Looking and feeling like a slimy snake tends to warp human opinion against the American eel, Anguilla rostrata. That impression changed abruptly when, as a teenager, I kept a young eel in an aquarium with other native fish over one summer. Other finny occupants hid upon my arrival, but the young eel quickly understood my food provisioning. Friendly, it would approach and enthusiastically lace its way through my submerged, outstretched fingers. I was hooked. 

One of 18 members of the genus Anguilla found around the world, American eels populate eastern North America from southern Greenland to northern South America.

After hatching east of the Bahamas in the Sargasso Sea, small, transparent glass eels, shaped like willow leaves, drift on ocean currents until they reach our shores. There they transform into darker coloured elvers, adapting to freshwater. Eels don’t become males or females until they are 20 to 25 centimetres long. Living and maturing in estuaries, freshwater streams, rivers, and lakes for five to 20 years, mature adults can measure up to 130 centimetres long and weigh as much as 4.5 kilograms. Adults eventually return to the ocean, swimming back to the Sargasso Sea where they spawn, then die.

This life cycle varies. The average glass eel is about 2.5 centimetres long. On Jan. 31, 1930, the ship Dana, fishing between the Cape of Good Hope and Saint Helena Island at a depth of 70 metres, caught a glass eel that was 213 centimetres. Using the normal eel larva-adult size ratio, an adult would measure about 89 metres long.

Lifespans vary too. In 2016, I got a call from a gentleman named Roland, living in western Nova Scotia. He’d bought a house years earlier that had been vacant. Relatives mentioned at the time of sale that the former owner had placed an eel in the well to eat whatever fell in. Roland removed the well cover to check the water level. There, after 50 years, was a live eel. “How long can an eel live?” he asked.

Research led me to a glass eel named Putte, caught in 1863. Putte lived in an aquarium at the Museum of Helsingborg, Sweden, dying in 1948 at age 85. I suggested that Roland borrow an eel trap, catch and release the eel into the nearby Tusket River.

For centuries, the American eel fishery for Indigenous and settlers focused solely on spearing and trapping adult eels in fresh and coastal waters. Recently the hunt has changed to include young elvers, fresh from the sea and currently worth about $5,000 a kilogram to buyers from China. The Chinese raise elvers in captivity to sell as adults for food.

This Asian/American elver market arose after European and Japanese eel populations had declined drastically. Now American eel populations are disappearing. Sound familiar?

Decades ago, another fishery materialized. A burgeoning foreign market for herring eggs (called roe) resulted in the wholesale plundering of herring schools. Male and female bodies were discarded after eggs were removed. 
A vital component of ocean food chains was blatantly mined for quick money.
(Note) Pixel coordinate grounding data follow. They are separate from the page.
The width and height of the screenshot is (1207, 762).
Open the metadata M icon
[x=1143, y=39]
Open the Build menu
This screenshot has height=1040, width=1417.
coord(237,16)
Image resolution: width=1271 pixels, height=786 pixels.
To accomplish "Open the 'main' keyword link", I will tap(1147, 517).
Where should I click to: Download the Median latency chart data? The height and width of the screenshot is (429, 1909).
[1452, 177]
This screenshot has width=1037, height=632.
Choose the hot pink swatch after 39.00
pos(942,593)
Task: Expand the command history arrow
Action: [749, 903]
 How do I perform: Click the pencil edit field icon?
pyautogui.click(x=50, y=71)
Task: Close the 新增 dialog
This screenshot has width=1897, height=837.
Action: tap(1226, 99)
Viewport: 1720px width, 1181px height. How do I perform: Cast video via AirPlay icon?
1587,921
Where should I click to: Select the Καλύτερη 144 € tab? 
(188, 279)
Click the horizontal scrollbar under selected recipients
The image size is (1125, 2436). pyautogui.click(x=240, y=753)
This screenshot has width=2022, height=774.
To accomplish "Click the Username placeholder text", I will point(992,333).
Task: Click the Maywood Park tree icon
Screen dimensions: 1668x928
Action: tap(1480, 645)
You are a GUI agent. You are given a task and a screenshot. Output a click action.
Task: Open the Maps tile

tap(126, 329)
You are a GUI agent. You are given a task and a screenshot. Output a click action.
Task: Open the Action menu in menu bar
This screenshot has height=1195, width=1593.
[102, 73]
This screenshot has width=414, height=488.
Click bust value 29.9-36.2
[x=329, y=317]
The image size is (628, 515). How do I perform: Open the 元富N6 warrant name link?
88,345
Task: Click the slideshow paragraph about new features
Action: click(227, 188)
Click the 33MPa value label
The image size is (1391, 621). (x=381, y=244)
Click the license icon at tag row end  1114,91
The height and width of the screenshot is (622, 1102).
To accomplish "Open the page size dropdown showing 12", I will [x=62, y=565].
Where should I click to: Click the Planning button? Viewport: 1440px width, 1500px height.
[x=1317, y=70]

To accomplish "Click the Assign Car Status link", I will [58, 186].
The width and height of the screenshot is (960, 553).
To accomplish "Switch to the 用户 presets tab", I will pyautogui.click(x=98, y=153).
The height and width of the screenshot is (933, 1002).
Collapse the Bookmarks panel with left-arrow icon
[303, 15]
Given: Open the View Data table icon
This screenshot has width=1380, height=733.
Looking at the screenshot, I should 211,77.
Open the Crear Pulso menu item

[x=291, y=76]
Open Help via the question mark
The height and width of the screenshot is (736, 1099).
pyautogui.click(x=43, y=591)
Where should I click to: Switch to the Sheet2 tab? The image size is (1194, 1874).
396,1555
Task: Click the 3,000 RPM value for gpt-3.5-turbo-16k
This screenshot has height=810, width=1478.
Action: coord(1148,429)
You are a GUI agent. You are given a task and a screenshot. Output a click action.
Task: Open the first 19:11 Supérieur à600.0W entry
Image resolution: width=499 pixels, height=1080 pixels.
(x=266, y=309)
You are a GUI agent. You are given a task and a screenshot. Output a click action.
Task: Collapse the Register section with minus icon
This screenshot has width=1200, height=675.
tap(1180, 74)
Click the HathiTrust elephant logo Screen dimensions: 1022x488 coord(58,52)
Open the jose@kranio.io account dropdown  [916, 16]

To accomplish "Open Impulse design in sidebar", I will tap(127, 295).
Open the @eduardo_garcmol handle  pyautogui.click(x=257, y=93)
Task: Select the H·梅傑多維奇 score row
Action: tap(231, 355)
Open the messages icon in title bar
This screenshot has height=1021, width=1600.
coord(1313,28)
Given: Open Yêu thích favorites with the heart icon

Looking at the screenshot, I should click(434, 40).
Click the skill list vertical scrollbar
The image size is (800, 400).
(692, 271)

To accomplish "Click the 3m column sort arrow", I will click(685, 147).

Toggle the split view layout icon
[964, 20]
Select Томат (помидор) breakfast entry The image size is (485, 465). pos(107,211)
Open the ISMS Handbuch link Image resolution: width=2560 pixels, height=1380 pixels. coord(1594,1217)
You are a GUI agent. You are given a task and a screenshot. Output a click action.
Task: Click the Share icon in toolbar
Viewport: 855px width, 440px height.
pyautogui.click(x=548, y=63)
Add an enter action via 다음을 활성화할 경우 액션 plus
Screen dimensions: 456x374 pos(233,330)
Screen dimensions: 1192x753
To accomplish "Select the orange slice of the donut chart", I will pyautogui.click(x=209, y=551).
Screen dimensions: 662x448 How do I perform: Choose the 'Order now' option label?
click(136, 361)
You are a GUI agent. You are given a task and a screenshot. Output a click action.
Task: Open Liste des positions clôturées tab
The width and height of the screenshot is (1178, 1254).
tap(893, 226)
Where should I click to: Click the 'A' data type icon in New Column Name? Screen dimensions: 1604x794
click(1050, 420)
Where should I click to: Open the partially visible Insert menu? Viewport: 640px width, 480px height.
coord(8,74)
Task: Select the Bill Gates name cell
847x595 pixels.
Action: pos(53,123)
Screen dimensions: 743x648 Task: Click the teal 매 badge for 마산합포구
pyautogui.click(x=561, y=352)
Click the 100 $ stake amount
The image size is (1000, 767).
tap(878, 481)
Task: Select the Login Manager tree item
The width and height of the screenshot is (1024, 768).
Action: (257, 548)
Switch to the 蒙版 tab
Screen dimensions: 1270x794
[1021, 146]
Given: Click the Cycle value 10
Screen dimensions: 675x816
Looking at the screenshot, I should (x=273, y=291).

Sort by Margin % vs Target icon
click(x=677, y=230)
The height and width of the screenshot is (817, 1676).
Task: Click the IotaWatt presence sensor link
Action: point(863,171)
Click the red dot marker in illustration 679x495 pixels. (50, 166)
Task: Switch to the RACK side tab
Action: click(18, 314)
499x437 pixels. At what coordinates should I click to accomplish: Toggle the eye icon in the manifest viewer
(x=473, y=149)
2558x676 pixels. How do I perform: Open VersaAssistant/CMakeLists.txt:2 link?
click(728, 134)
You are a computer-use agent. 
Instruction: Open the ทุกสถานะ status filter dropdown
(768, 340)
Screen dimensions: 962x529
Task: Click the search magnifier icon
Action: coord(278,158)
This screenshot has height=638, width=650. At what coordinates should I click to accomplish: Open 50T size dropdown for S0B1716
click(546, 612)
To paraphrase Dr. Wilfrid Creighton, a former forester, “The quickest way to harvest apples is to cut down the tree. But that may not be the wisest.”

Scientists estimate that in nature, the survival rate of elvers to adulthood is one per cent. The parasite Anguillicoloides crassus, which invades their gas bladder, has already compromised adult American eel stocks. This threat may be the result of importing infected Japanese eels for aquaculture purposes here. The parasite renders eels unfit for the long swim back to spawn in the Sargasso Sea.

Another issue is that internal organ disintegration and death, which usually occurs in the Sargasso Sea after spawning, is happening in North America, long before they reproduce, for causes scientists don’t yet understand.

Should money and demands from foreign markets be more important than sensible eel population management? The blatant greed of some elver fishers and the ineptitude of the federal fisheries department is a sad reflection on humankind.

Elver fishing is relatively new. It diminishes adult survival rates. To help any American eel population recovery, regulators should, in consultation with First Nation communities, work to protect Canadian elvers immediately. The most effective solution is likely a ban on catching them, with proper, effective enforcement and heavy fines for violations.